Local Youth Will Demonstrate In Toronto on April 1
The number one rule on April Fools’ Day is: Don’t trust anything you see or hear. That will be impossible for citizens and visitors around movie theatres in downtown Toronto to do, however.
That’s because youth advocates from Reality Check Monroe County will demonstrate loudly with proven facts about smoking in movies outside Scotiabank Theatres, TIFF Lightbox Theatre and Ripley’s Aquarium. They will join approximately 100 fellow Reality Check members from across New York State, as well as 200 youth from the Youth Advocacy Training Institute (YATI) in Ontario, Canada.
Their demonstration, designed to push the film industry to rate youth-rated movies that show smoking R, will include student-run man on the street interviews designed to gather public opinion and spread awareness on the issue. Advocates will carry “Don’t Be A Fool, Smoking in Movies Is Not Cool” posters with statistics, as well as cardboard heads of smoking movie stars from movies that feature smoking. Throughout the demonstration, members of the group will share interview clips on social media as well as roam the streets near Metro Hall, getting passers-by to sign a petition intended for the movie industry.

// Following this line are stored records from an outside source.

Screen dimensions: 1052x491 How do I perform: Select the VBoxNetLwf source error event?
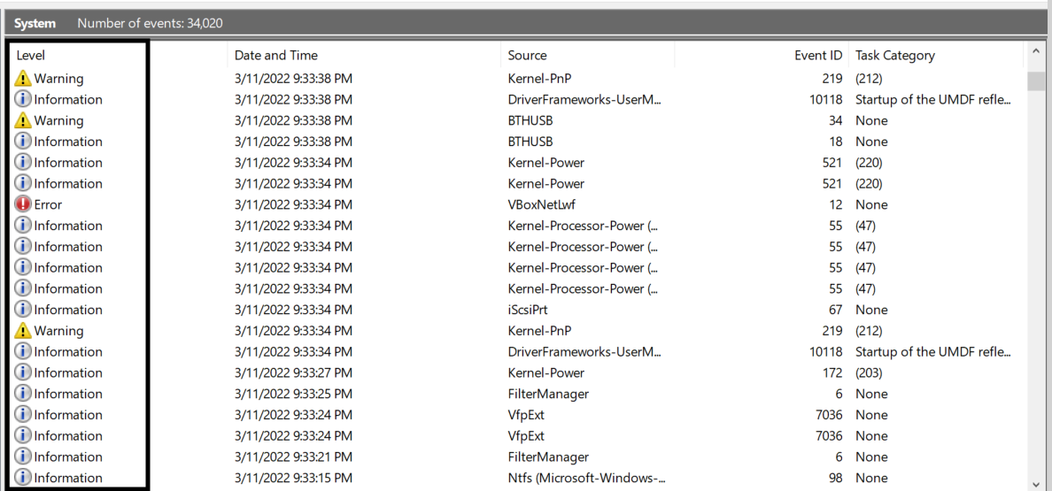click(x=538, y=204)
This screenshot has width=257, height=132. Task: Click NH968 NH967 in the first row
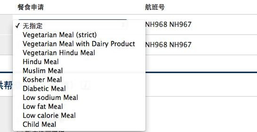[x=168, y=25]
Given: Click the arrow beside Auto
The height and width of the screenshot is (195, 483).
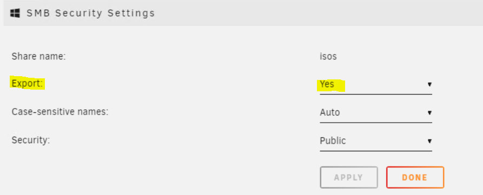Looking at the screenshot, I should (x=429, y=113).
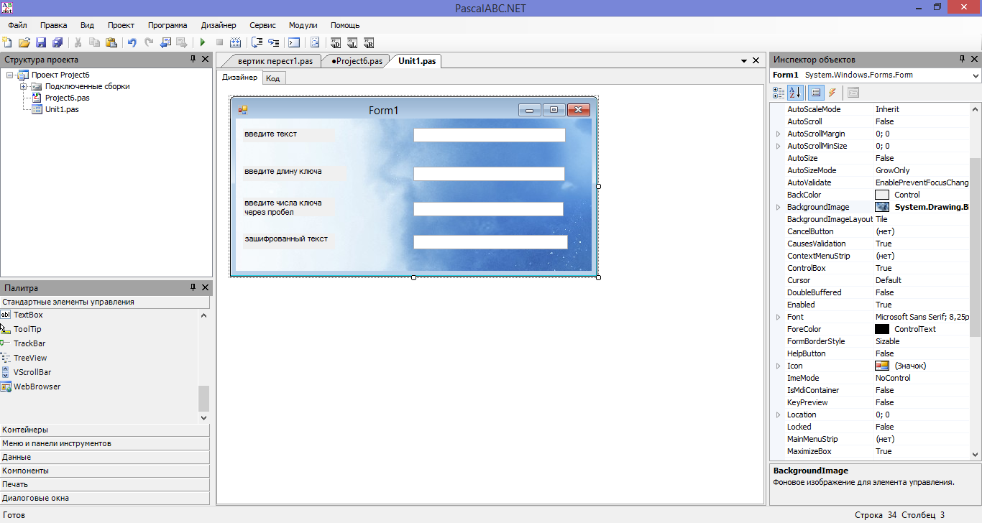
Task: Expand the Font property
Action: [778, 317]
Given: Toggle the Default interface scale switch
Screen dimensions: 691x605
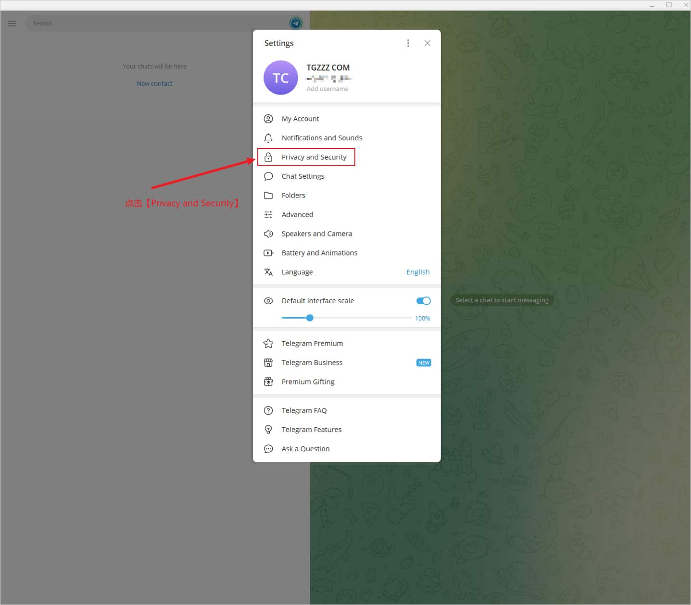Looking at the screenshot, I should (423, 300).
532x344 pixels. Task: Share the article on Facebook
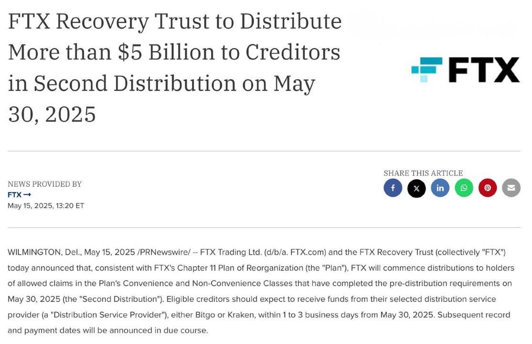click(393, 188)
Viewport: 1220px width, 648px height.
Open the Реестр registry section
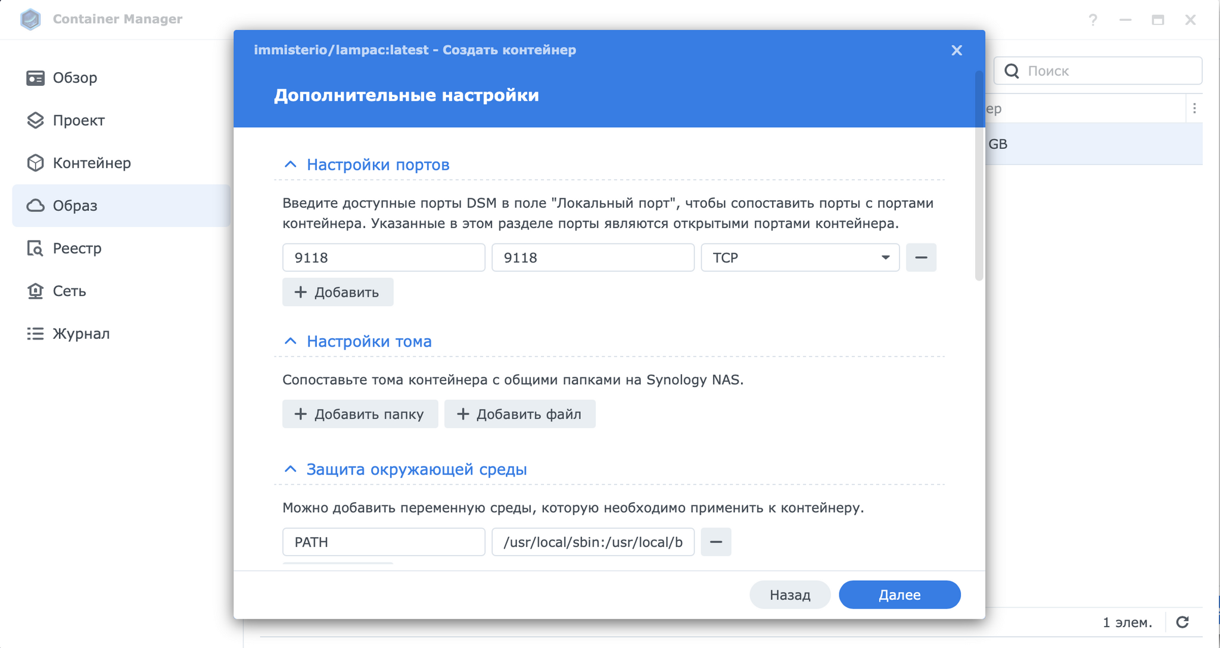[77, 248]
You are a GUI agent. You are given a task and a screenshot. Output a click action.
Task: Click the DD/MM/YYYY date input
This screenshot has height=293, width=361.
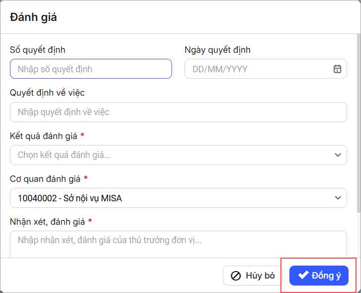[x=259, y=69]
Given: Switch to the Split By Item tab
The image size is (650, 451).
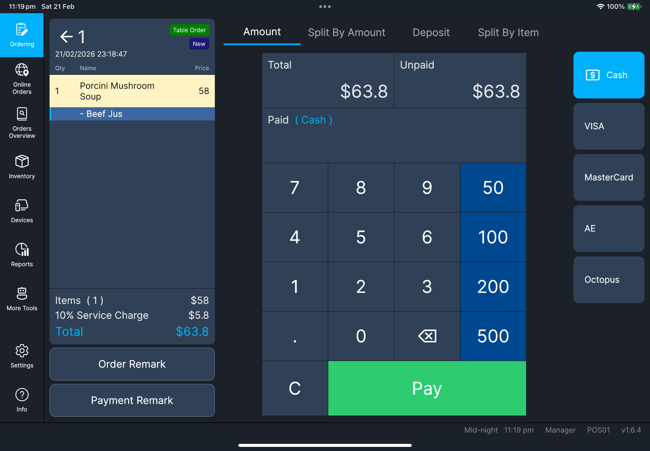Looking at the screenshot, I should (508, 32).
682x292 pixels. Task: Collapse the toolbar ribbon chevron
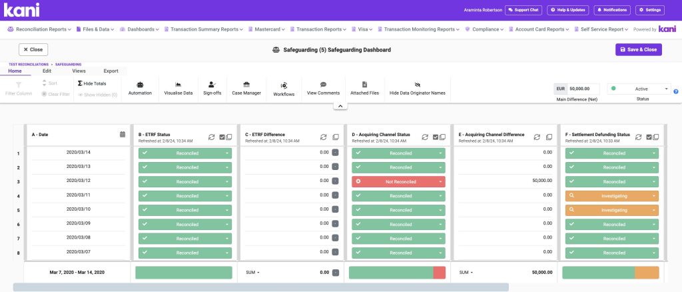click(x=339, y=106)
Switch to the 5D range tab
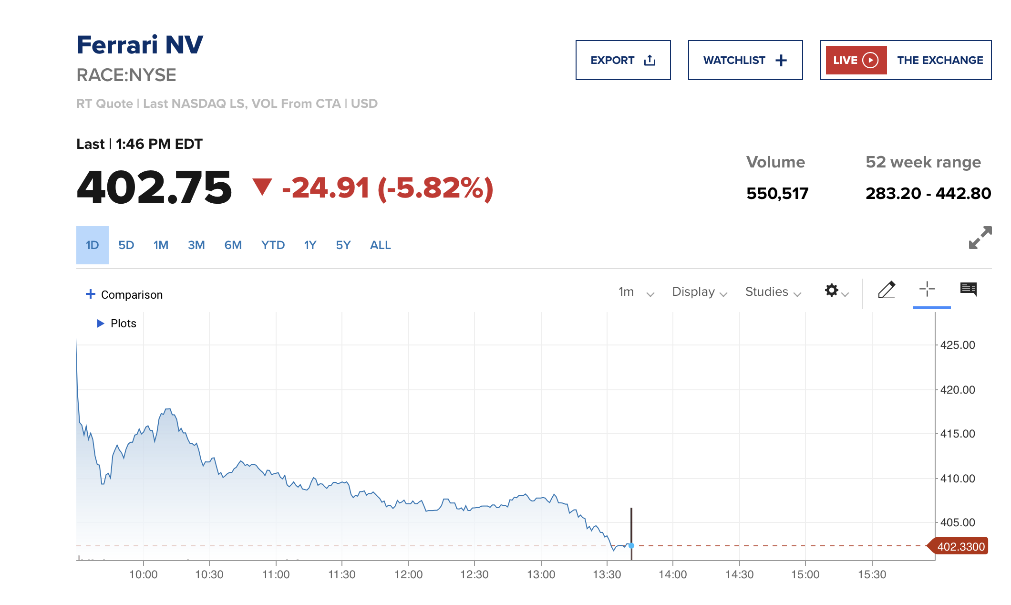This screenshot has height=605, width=1011. pyautogui.click(x=126, y=245)
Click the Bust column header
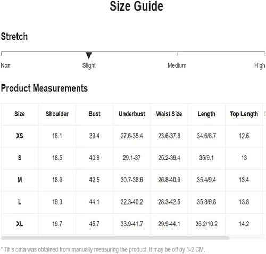Screen dimensions: 266x254 click(94, 114)
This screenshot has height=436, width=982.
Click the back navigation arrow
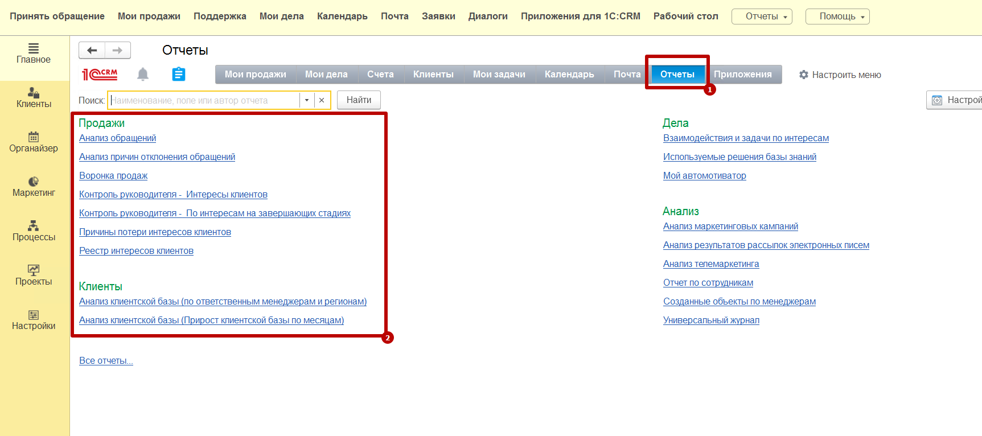pyautogui.click(x=92, y=50)
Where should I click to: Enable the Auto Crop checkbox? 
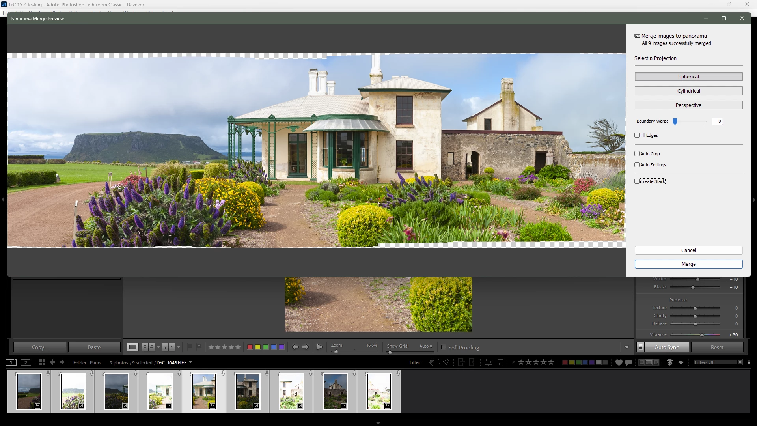(637, 154)
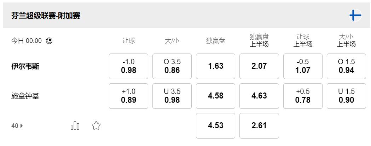
Task: Open the 伊尔韦斯 team name link
Action: click(25, 66)
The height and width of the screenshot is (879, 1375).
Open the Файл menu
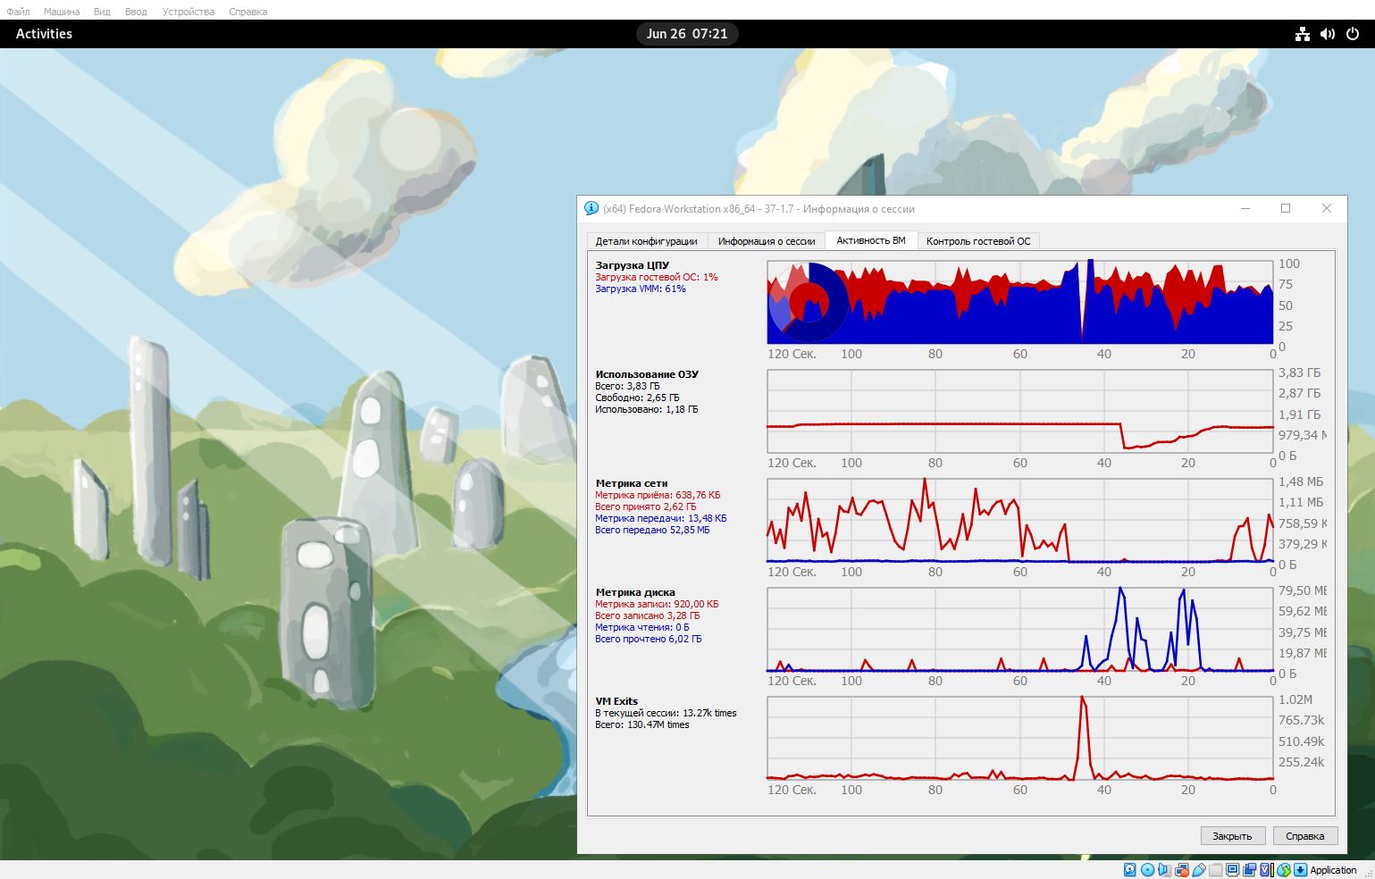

According to a 2014 report from the Surgeon General, giving an R rating to future movies with smoking would be expected to reduce the number of teen smokers by nearly 1 in 5 (18%) and prevent 1 million deaths from smoking among teens and children alive today.
That is no prank.
“Smoking on screen kills in real life”, Joseph Potter, Reality Check Youth Coordinator of Monroe County, stresses the importance of educating the public on the effect tobacco use in movies has on kids. “The more kids see tobacco use on screen, the more it’s normalized, especially when the negative health affects aren’t shown.”
Our goal is to remove smoking in movies or have the movie receive an R rating.
Max Serling, a student at Pittsford Mendon High School, stated “I knew there was smoking in kids’ movies, but I never realized how much until I joined Reality Check. I now see how they target kids.”
“It makes it seem like smoking is the norm, that smoking is OK,” he said, “and that’s why I think it’s such a big problem.”
This cross-border crusade is the second annual smoke-free movies demonstration for the Reality Check and YATI groups. This year, the student advocates decided to video street interviews and share on their social channels to gain more support for Smoke Free Movies (SFM). They’ll also create an event video that they can share at their schools and in their communities. They want to show Big Tobacco and Hollywood that they are nobody’s fool.
Reality Check is a teen-led, adult-run program which seeks to prevent and decrease tobacco use among young people throughout New York State.
YATI, a program of the Ontario Lung Association equips youth and young adults with the skills necessary to prevent and reduce tobacco use, promote health and advocate for positive change in their communities.
For more information about the harmful effects of smoking in movies, visit smokefreemonroe.com.
Smoking and Health Action Coalition of Monroe County (SHAC) is funded by the New York State Department of Health, Bureau of Tobacco Control to increase support for New York State’s tobacco-free norms through youth action and community engagement. Efforts are evidence-based, policy-driven, and cost-effective approaches that decrease youth tobacco use, motivate adult smokers to quit, and eliminate exposure to secondhand smoke. SHAC is part of the American Lung Association of the Northeast.